▶ _Required action_
Restate word for word the entries below, starting with the line with "Careers (456, 2490)" and continuing through the line with "[Facebook] (667, 2539)". Include both of those lines and no others.

#####

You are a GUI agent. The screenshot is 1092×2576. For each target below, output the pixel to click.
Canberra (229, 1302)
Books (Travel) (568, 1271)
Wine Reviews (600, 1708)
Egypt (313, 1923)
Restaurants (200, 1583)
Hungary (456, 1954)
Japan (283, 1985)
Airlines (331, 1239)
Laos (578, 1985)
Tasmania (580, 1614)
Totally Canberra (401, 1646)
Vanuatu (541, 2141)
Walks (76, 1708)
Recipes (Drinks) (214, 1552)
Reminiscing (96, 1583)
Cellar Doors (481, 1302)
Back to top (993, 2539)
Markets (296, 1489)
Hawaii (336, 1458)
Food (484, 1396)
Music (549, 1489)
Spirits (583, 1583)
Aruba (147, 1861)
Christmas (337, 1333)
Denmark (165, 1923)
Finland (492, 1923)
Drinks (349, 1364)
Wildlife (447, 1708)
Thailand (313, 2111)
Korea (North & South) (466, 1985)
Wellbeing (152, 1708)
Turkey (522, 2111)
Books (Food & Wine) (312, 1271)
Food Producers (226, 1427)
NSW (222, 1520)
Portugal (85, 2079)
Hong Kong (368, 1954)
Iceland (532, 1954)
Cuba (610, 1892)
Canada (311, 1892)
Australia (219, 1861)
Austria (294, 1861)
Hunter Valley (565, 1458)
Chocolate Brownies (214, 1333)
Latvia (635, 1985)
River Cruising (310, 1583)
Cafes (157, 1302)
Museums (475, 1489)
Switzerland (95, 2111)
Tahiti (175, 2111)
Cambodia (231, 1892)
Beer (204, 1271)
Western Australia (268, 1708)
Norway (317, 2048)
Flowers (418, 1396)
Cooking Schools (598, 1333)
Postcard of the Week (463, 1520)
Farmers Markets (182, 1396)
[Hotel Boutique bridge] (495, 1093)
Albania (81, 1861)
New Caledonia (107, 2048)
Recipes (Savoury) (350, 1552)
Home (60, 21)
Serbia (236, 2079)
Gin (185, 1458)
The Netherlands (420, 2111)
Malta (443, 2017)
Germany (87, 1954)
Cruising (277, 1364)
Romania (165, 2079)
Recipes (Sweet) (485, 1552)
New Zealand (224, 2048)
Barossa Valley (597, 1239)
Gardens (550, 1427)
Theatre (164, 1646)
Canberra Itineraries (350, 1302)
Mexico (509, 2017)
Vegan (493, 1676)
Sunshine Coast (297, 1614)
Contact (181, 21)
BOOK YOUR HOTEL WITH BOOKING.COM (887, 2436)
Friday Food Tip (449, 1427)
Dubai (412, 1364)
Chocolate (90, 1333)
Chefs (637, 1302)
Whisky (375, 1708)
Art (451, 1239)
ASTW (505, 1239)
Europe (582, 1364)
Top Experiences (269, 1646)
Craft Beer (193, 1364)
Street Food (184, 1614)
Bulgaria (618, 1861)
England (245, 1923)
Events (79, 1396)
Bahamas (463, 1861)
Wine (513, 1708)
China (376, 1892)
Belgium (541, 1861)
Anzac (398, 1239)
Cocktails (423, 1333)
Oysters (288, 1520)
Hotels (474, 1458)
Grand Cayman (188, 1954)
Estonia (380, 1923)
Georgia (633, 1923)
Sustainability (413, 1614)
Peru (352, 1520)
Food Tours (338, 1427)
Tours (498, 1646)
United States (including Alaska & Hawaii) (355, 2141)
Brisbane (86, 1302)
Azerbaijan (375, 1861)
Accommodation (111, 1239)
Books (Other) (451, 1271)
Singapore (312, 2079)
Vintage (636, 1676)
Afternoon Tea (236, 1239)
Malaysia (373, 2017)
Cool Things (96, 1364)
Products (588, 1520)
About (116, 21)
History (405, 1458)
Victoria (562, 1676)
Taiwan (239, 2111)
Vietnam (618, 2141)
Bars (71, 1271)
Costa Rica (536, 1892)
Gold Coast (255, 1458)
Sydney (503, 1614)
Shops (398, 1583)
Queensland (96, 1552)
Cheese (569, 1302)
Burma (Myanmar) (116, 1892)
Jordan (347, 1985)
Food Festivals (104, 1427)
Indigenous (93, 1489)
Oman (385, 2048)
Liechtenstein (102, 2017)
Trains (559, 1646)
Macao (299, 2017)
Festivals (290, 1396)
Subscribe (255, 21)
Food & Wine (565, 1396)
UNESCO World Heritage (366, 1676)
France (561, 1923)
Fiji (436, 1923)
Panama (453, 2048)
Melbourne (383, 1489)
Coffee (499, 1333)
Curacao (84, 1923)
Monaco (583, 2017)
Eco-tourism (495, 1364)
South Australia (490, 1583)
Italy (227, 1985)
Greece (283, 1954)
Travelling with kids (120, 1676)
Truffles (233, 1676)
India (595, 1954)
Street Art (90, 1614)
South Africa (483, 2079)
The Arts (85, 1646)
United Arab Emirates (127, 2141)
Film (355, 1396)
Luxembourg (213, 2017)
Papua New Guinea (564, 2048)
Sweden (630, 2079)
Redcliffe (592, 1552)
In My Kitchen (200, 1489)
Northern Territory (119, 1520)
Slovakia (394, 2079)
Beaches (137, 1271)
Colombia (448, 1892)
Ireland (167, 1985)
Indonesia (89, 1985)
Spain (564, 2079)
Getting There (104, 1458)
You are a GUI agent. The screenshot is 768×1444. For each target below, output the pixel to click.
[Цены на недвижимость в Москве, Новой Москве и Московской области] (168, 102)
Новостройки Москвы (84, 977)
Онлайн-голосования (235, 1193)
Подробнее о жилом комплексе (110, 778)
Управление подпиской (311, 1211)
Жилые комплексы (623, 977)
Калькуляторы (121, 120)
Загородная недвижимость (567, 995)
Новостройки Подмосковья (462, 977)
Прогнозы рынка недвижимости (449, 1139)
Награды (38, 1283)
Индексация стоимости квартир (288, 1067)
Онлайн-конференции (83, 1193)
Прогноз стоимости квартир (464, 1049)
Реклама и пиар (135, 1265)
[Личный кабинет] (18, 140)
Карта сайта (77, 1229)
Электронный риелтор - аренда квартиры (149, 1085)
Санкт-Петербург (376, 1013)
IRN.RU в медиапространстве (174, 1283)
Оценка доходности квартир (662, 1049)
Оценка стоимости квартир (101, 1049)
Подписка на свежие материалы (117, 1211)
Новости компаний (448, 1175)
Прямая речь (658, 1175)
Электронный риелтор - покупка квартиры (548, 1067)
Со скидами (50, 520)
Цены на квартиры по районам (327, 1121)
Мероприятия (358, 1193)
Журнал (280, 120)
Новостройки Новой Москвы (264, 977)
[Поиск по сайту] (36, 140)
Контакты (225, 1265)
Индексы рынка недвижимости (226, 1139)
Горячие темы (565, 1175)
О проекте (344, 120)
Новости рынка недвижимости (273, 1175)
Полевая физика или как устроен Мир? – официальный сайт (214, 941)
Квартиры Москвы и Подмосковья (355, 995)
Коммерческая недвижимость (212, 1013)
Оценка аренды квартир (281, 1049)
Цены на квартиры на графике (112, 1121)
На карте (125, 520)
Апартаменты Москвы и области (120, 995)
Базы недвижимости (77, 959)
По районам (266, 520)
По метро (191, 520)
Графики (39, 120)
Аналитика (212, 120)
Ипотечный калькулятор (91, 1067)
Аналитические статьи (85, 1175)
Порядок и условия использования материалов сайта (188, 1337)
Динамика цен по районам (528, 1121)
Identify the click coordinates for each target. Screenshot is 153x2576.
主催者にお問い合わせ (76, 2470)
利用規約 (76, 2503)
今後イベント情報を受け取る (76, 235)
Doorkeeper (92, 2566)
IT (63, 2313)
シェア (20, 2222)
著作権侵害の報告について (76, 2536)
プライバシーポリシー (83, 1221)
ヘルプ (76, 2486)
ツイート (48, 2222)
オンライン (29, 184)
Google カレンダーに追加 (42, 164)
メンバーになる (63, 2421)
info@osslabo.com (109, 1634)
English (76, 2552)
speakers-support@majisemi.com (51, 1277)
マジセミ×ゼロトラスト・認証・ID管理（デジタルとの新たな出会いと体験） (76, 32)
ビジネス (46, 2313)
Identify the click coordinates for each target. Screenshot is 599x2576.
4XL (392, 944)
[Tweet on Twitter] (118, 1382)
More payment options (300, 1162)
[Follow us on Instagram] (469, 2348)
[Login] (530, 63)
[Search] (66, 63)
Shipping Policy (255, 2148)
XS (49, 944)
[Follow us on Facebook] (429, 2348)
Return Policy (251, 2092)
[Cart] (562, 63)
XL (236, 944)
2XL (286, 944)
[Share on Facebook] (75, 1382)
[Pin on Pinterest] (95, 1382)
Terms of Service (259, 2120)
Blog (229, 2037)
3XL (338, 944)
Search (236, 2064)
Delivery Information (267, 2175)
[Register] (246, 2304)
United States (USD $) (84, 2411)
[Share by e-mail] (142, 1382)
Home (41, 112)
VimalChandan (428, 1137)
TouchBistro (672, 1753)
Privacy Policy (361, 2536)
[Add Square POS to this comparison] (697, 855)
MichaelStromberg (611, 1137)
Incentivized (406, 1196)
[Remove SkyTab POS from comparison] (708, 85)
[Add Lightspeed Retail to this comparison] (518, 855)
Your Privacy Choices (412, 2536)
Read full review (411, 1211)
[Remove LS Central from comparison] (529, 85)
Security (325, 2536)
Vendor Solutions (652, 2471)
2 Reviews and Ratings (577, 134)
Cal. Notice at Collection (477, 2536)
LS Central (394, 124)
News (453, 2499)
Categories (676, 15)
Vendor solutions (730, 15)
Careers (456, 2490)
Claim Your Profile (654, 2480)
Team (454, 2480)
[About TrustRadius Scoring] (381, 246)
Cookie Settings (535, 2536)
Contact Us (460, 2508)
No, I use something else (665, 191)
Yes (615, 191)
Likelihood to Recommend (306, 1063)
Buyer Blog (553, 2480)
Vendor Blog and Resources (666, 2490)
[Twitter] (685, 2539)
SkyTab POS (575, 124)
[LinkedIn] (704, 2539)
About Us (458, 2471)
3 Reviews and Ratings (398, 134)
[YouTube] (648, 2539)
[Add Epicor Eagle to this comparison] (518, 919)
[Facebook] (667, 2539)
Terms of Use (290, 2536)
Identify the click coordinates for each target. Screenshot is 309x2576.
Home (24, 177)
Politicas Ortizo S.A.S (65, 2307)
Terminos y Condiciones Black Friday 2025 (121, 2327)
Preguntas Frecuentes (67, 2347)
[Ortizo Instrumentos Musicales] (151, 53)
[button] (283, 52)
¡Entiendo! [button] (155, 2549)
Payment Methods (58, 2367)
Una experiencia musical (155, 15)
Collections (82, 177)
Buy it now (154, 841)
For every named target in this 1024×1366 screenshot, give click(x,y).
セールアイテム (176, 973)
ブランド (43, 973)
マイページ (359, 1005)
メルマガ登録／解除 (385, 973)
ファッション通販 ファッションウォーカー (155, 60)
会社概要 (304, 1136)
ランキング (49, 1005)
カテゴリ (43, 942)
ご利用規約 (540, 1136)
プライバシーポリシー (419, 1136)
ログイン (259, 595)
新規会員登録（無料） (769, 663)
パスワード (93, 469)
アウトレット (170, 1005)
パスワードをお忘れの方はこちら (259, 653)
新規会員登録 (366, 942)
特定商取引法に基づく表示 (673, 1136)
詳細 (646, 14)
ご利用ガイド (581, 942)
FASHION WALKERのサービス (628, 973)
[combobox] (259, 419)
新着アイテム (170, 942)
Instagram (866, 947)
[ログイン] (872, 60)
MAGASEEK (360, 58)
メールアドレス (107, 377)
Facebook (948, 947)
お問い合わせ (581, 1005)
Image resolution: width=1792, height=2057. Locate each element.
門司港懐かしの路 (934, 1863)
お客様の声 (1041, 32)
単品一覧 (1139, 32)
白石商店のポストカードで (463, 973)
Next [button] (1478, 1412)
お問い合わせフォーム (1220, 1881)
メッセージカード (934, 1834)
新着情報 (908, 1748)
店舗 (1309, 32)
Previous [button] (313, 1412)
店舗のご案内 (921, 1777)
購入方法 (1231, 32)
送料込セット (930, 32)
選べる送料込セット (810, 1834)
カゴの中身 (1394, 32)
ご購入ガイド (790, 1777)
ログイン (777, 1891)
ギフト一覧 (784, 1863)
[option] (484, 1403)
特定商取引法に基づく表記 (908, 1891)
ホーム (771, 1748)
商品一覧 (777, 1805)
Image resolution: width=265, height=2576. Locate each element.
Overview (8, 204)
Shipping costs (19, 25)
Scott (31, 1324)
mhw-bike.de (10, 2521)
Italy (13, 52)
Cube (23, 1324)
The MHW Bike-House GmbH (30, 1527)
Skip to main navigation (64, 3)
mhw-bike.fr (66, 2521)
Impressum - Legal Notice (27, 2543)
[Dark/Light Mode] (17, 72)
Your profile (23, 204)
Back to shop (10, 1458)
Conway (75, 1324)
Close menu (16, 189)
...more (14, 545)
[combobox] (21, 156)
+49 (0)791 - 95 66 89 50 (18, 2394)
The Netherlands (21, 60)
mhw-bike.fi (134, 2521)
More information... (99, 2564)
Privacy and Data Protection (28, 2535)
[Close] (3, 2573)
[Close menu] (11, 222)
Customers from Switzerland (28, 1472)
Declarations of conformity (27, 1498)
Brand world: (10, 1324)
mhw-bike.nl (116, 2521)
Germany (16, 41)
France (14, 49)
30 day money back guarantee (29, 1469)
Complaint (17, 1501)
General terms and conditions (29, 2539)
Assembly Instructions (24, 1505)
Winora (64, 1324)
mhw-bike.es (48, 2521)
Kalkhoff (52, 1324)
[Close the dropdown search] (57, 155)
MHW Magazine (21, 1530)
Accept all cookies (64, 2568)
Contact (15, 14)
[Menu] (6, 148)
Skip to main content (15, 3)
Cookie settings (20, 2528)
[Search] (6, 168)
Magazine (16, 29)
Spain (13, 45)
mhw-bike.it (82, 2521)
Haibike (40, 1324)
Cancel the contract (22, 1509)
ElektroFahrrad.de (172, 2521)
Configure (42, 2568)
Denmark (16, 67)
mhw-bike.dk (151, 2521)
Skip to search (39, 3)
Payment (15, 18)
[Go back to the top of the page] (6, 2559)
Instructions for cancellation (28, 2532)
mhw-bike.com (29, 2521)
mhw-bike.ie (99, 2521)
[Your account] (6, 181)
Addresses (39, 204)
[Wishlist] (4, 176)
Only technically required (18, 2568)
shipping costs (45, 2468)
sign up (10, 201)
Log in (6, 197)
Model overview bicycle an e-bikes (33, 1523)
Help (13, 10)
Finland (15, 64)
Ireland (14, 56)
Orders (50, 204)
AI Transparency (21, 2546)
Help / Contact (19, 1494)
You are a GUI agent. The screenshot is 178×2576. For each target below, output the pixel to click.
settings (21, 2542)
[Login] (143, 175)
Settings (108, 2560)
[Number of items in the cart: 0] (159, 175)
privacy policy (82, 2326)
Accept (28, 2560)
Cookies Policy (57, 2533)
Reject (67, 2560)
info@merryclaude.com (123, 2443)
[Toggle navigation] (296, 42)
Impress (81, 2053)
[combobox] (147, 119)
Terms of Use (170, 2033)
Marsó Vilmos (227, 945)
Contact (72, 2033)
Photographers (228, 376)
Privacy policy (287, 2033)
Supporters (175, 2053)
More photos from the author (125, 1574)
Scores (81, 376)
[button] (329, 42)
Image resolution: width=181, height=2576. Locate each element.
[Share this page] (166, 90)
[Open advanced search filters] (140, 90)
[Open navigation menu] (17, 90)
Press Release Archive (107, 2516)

#####

▶ _Task response_
Careers (456, 2490)
Claim Your Profile (654, 2480)
Team (454, 2480)
[About TrustRadius Scoring] (381, 246)
Cookie Settings (535, 2536)
Contact Us (460, 2508)
No, I use something else (665, 191)
Yes (615, 191)
Likelihood to Recommend (306, 1063)
Buyer Blog (553, 2480)
Vendor Blog and Resources (666, 2490)
[Twitter] (685, 2539)
SkyTab POS (575, 124)
[LinkedIn] (704, 2539)
About Us (458, 2471)
3 Reviews and Ratings (398, 134)
[YouTube] (648, 2539)
[Add Epicor Eagle to this comparison] (518, 919)
[Facebook] (667, 2539)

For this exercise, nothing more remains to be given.